A fast writer, he embraced the pulp market much derided by “serious authors” of the day. Recognizing the overripe nature of his chosen field, he sometimes used the amusing pseudonym “Justin Case.” He said he knew what publishers expected, namely an excuse to disrobe the heroine, and the earlier the better.

He told one interviewer: “It meant you could throw in lines like ‘she passionately pressed her ravishing, generously endowed body against me,’ although of course it was sometimes better to have the girl half-naked, and then you could spend some time describing her ‘gauzy fripperies.’ They’d call it exploitation now, and I guess it was, but it was still very innocent.”

As a craftsman, he took his work quite seriously and tried to distinguish it with authentic descriptions of New England roadhouses and Caribbean climes. At first, he relied on National Geographic and other journals for background material. Later, he lived on a 541-acre coffee plantation in Jamaica that he renovated and made profitable.

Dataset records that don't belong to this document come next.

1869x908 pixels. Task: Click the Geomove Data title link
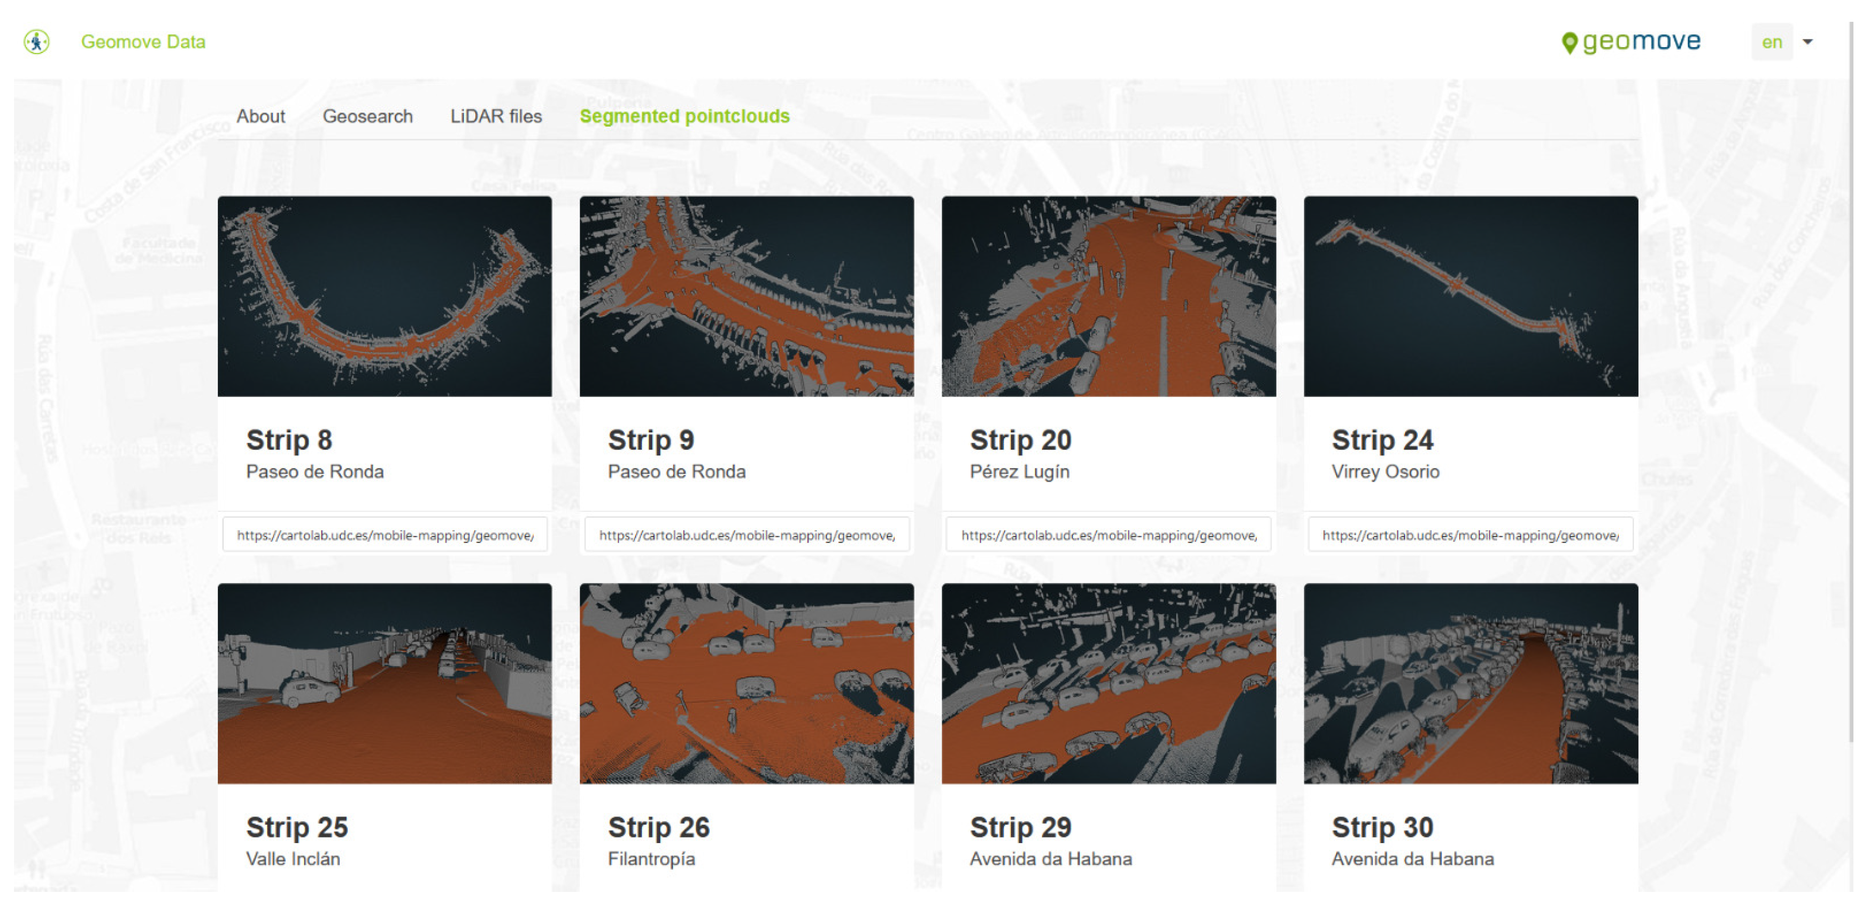(143, 42)
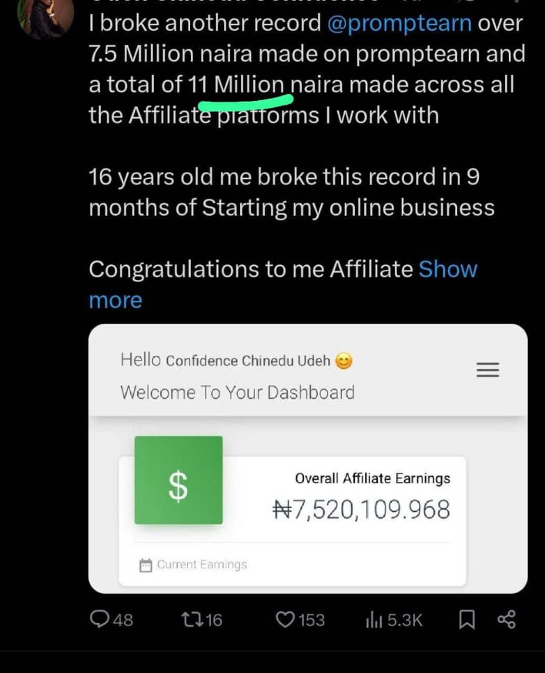Click the smiley emoji after Udeh
Screen dimensions: 545x673
coord(344,361)
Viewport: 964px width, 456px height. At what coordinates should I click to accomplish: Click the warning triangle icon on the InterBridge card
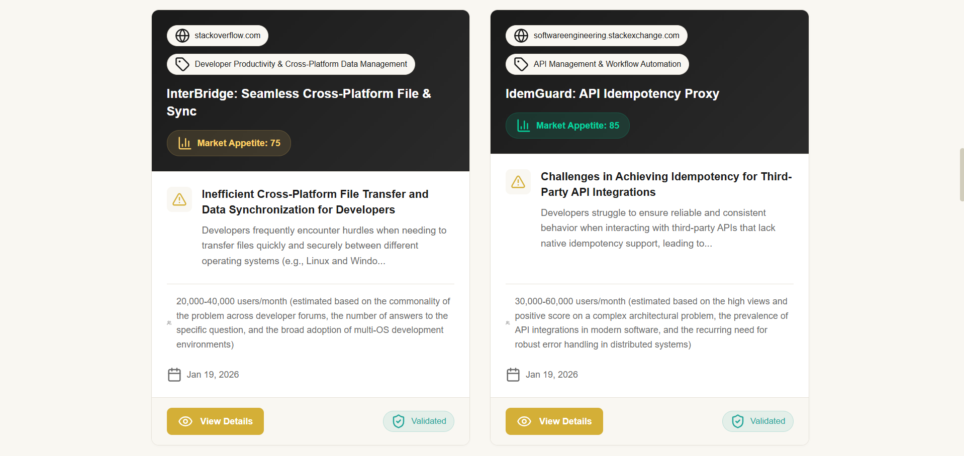click(179, 199)
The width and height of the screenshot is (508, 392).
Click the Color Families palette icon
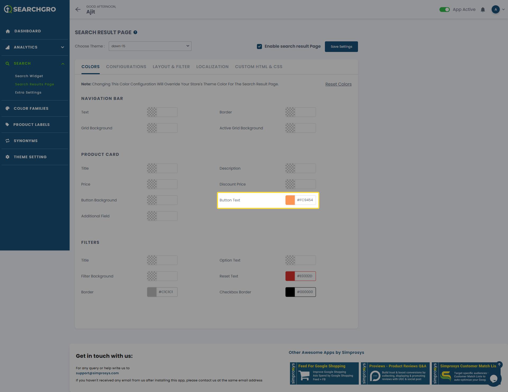click(x=8, y=108)
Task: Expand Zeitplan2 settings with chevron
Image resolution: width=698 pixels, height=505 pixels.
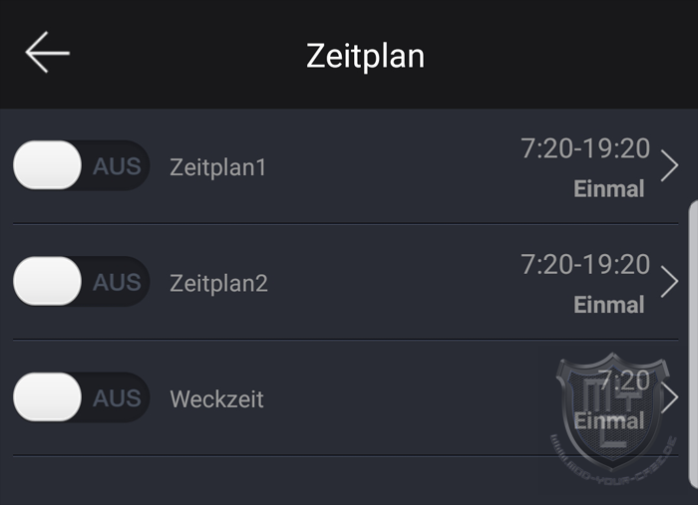Action: coord(669,282)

In his horror novel “Legion of the Dead” (1979), he tried to subvert the usual expectation of the art by showing voodoo as a force for good.

One of his best-known stories was “Murgunstrumm,” which features vampires at a country hotel. He thought up the idea after a repulsive-looking country farmer, angered that Cave wandered onto his land while looking for a fishing hole, chased him from the property. The author went home and used the farmer as a model for a vampire.

Advertisement

He turned to nonfiction during World War II, writing a bestseller, “Long Were the Nights” (1943), about PT boats at Guadalcanal.

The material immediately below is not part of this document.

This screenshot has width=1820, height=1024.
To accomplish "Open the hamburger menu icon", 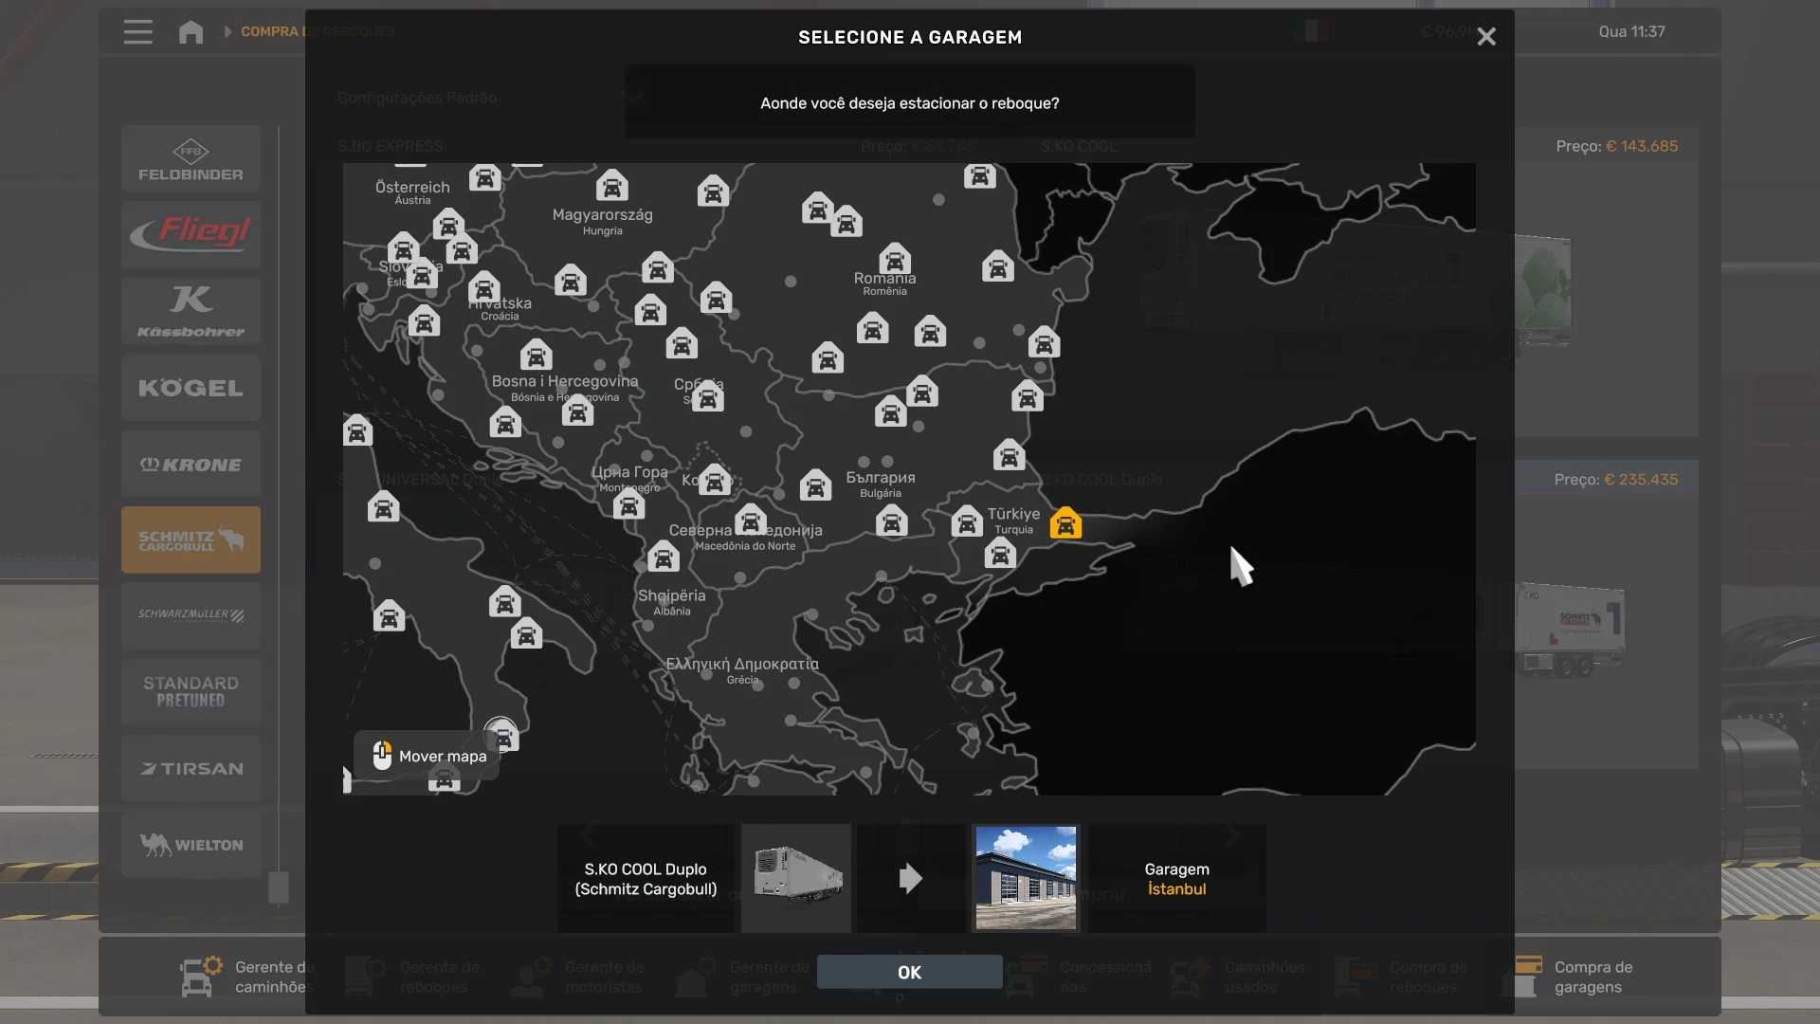I will click(137, 32).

The military was pleased and sent him to the South Pacific to find other stories. He wrote four more, including “The Fightin’est Ship” (1944), about the cruiser Helena, and “I Took the Sky Road” (1945), about Cmdr. Norman M. “Bus” Miller, a highly decorated Navy pilot.

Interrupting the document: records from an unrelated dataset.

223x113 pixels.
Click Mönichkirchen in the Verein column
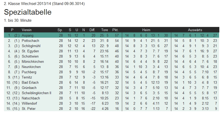33,61
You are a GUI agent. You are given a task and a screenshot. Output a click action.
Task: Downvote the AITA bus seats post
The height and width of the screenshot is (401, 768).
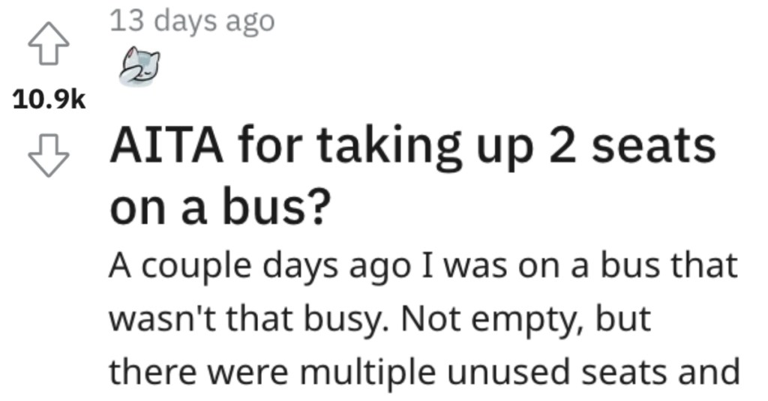tap(48, 155)

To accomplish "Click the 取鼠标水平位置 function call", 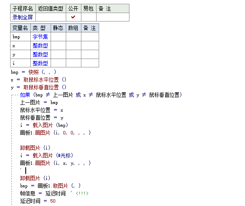I will tap(41, 80).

For all his association with magazines filled with purple prose and little plausibility, Cave became angry when he saw sloppy writing. A former short story judge for Scholastic magazine, he once decried student writers with “a dangerous contempt for discipline” and editors “who mistakenly think that prose, to be effective, must be as murky as swamp water.”

He saw himself as a defender of common sense in language and was particularly disdainful of the phrase, “He was in the wrong place at the wrong time,” which he considered meaningless.

He married his wife, Margaret Long Cave, in 1935. They grew estranged but did not divorce. She died in 2003. He spent 21 years with Peggie Thompson until her death in 2001. A son from his marriage died in 1985.

Survivors include a son and a grandson.